In their panel presentation, Will, Maia, and Shruti suggested that Sarah may represent a mammy like figure. I certainly did not agree with this, Sarah doesn't portray much of the stereotypical values of a mammy figure. Sarah may work in the kitchen in the house, but she doesn't play a major role in raising Rufus, and she has a deep hatred for Master Weylin rather than submission. After contemplating the thought that there may be representation of stereotypical mammy figure in the novel, I found that Dana appears to fit the mammy role.

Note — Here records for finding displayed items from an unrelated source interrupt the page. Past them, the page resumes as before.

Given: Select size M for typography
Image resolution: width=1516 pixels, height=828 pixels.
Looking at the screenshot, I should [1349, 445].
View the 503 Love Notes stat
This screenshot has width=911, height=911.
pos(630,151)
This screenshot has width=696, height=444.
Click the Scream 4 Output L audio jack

Dana plays a large role in the raising and upbringing of Rufus. Even though she travels in time between the 19th century and the 20th century, Dana manages to see Rufus through numerous parts in childhood. Even in those short times, she seems to play a larger role than his own mother in his life. She saves his life as a child twice, when he is sick she stays with him and reads to him. She watches him grow up and tends to him, knowing that one day he'll grow up to follow in the foot steps of his father. Yet even though she knows this she hopes that somehow, she might have made a difference and just might be a little different. This can be seen when she tells Rufus not to call her a nigger. She is attempting to change his views on black people.

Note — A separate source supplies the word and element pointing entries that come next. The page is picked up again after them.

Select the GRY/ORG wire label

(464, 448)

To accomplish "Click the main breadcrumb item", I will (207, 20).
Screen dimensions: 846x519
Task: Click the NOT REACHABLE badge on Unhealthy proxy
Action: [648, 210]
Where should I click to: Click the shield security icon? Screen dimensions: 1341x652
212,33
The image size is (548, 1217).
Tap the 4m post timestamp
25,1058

Further more to fit her mammy role, Dana is submissive to the will of Rufus. She may argue with him and say that she disagrees with his choices but at the end of it all, she has to remember that he is in charge and she has no say over what he does. Despite this dislike of his actions and his disregard of what she has to say, Dana still loves him. Dana still treats him with the utmost respect. Her going to Alice and telling her to go to him, further more shows just how submissive Dana was to Rufus. When Dana did call Rufus out on the things he was doing, such as selling Tess, he quickly snapped at her and she re-assumed her role.
Dana is the representative of a stereotypical mammy in the novel. She tends to Rufus and cares for him as a child, raising him and hoping that he won't be like his father. All the work that Dana does is in the house or in the kitchen, she only works in the field for one day. She is very submissive to Rufus, yet does not hold him in regard as her master, she sees him as family (which he is), but family that has authority over her. She fits the role almost to a tee.
This is a really interesting possibility to think about, and in some ways this view of Dana reflects the way some of the other slaves on the plantation view her "special" status in the household. It's true that she takes on this stereotypically blurred role w/ Rufus, inflected with real maternal feeling and a sense of responisibility.
ReplyDelete(And note that Dana herself suggests that some people in the 1960s would have *called* Sarah a "mammy figure," but Dana herself sees her in greater depth, understanding her *reasons* for her placative attitude as desperately trying to hold onto the one child remaining to her. Butler gives us a *social context* to understand the derided "mammy" in, to see her as more than the stereotype.